Because we “overcommit to a bunch of lofty aspirations,” Anne-Laure explains. “The human mind has a love/hate relationship with effort. We are drawn to the idea of it, yet we would rather not have to put in actual effort.”
This phenomenon has its own term: The effort paradox.
“We mistakenly believe that we would be happier after overcoming a greater challenge,” she writes, so “we tend to select difficult paths precisely because they require more effort—even if it means we are more likely to fail.”
There is a better way. Instead, we can make a pact with ourselves: “An actionable commitment we will fulfill for a set period of time,” Anne-Laure suggests.
Like Valentin Loredo, who grew up in a family “where food was a big part of life,” she writes. He enjoyed cooking as a way to relax after a stressful day at work. “I liked the idea of getting back to learning and indulging in the joy of personal growth,” he says.
So, what did he do? He made a pact to spend three to five hours every weekend cooking in his small kitchen in Paris.
“It’s important that the action that constitutes our pact is simple and repeatable,” she writes. “For instance, our pact could be something we do every day, every weekend, or every week.”
We track our pact by asking a binary question: Have we done it or not? “Yes or no? This makes our progress easy to monitor,” Anne-Laure suggests.
Valentin stayed with it. “I tried new ways of doing things,” he recalls, “I searched online when I was stuck, I’d take photos and write down notes. I focused on improving and tweaking a little bit every time. And in the evening, I’d invite my friends for a full-course dinner so that they could taste the result.”
Eighteen months later, he “successfully passed the exam for one of the most rigorous culinary training courses in France,” Anne-Laure writes.
“It opened a world of possibilities,” he says. “Maybe in ten years I will open a restaurant, maybe not, but these skills will never be lost.”
2: A pact is the first protocol of personal growth. When we make a pact with ourselves, we are embracing a life of experiments.

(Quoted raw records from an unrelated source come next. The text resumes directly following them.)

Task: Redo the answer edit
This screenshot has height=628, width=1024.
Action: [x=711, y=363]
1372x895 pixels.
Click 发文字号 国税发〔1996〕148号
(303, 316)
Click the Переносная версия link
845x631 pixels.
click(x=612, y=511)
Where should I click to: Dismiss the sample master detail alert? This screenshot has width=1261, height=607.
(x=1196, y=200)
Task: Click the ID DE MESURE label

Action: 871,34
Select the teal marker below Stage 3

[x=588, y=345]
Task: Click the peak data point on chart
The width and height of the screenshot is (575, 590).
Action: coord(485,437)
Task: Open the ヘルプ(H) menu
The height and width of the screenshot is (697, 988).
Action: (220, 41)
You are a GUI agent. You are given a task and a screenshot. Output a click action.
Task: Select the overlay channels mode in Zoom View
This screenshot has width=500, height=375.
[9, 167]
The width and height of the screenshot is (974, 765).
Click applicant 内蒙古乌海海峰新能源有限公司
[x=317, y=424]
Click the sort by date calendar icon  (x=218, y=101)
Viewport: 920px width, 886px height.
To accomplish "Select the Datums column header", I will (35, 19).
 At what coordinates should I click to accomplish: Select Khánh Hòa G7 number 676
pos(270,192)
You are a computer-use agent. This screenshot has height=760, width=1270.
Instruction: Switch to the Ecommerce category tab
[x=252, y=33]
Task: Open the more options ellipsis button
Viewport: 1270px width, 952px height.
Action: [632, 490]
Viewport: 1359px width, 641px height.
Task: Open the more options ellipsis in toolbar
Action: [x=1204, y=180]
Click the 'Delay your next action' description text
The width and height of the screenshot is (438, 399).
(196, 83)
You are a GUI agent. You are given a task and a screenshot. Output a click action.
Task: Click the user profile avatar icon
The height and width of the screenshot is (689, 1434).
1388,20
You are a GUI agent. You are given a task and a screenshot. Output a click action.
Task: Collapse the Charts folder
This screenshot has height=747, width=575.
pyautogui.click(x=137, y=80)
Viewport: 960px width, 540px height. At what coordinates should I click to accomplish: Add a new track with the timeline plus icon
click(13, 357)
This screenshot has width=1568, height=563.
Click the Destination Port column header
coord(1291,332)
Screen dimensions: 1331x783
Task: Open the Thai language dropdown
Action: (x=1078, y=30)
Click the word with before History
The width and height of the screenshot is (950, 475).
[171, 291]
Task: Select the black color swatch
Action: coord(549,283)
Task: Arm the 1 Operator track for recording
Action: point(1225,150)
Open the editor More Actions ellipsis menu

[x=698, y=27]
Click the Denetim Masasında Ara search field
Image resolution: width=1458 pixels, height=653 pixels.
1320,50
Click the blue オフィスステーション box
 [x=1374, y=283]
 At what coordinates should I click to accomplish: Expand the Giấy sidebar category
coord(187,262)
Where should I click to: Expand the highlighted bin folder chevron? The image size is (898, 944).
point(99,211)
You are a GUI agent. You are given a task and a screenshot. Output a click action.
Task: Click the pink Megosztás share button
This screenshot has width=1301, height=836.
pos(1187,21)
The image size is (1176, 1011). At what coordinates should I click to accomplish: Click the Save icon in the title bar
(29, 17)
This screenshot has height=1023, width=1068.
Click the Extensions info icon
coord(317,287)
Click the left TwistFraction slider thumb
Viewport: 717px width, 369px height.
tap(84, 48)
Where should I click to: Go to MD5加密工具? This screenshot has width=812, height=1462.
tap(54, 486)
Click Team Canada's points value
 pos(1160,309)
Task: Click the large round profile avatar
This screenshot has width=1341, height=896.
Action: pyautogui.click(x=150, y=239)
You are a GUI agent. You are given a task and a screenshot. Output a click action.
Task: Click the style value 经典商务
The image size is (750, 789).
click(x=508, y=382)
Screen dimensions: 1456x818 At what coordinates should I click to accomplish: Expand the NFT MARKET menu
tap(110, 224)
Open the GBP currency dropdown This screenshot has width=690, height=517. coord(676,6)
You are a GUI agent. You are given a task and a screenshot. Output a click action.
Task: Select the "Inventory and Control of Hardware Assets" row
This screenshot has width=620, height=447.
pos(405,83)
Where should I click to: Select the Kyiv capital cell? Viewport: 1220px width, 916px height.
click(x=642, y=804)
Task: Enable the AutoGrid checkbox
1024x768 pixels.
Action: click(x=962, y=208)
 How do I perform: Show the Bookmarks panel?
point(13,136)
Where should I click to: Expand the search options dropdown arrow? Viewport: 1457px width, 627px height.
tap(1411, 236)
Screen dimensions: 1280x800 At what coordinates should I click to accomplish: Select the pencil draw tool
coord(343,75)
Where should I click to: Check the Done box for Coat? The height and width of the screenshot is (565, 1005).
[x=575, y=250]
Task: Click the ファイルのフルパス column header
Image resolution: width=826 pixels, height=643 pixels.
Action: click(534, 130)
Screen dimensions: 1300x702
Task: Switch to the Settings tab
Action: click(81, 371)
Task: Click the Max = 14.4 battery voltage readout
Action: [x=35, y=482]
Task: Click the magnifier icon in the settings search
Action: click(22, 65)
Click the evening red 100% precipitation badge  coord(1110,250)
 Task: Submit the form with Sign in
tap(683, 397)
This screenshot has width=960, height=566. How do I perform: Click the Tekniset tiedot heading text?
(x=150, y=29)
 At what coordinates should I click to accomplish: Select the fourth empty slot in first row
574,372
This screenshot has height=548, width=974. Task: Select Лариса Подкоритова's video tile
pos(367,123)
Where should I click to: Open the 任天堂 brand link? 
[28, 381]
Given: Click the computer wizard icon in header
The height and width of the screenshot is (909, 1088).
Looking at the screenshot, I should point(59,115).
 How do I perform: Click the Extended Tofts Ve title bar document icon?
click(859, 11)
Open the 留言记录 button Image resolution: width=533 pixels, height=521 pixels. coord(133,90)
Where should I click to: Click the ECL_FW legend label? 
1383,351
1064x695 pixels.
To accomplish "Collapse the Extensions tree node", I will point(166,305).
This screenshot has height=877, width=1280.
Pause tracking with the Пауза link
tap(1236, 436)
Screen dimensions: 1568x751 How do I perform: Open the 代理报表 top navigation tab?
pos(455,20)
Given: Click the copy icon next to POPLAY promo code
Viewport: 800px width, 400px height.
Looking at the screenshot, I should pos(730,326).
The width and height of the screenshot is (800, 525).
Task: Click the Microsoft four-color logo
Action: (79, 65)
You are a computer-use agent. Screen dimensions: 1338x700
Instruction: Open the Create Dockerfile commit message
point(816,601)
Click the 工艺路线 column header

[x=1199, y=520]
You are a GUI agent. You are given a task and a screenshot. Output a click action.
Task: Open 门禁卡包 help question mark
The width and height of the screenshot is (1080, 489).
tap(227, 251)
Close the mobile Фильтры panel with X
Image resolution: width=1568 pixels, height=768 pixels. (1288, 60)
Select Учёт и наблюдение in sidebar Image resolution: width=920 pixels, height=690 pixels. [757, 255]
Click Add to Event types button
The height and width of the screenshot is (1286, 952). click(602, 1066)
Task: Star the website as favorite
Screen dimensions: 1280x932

We are also committing ourselves to action. Not stagnation.
“Many new possibilities will open when we switch from a linear mindset to an experimental mindset and focus on showing up rather than perfecting everything,” she explains. We “now have access to the power of experiments rooted in our own curiosity.”
When we embrace “an experimental mindset,” Anne-Laure writes, we adopt “an attitude of openness and curiosity, a willingness to learn with a sense of receptiveness, and a lack of preconceived notions.”
What we are curious about points us to the path, she suggests, “from exploring a new hobby to learning a new skill, gauging a potential career path, or trying out a new routine.
“A pact can be easy, such as two weeks of daily stretching, or it can be more ambitious, such as creating a digital illustration every week for the next three months.
“It can help us test our assumptions,” Anne-Laure writes, “when it comes to our work (e.g., blocking two hours for reading and creative thinking on Mondays for a month), our health (e.g., going to bed at the same time every day for a week), or our relationships (e.g., date night with your spouse every other Saturday for six months).”
Creating a pact is also liberating. “People who complete this exercise during my workshops report feeling confident that they can now move forward,” she writes. “As AI engineer Artur Piszek wrote: ‘The pact was my favorite [activity] because choosing what to work on is the highest leverage.'”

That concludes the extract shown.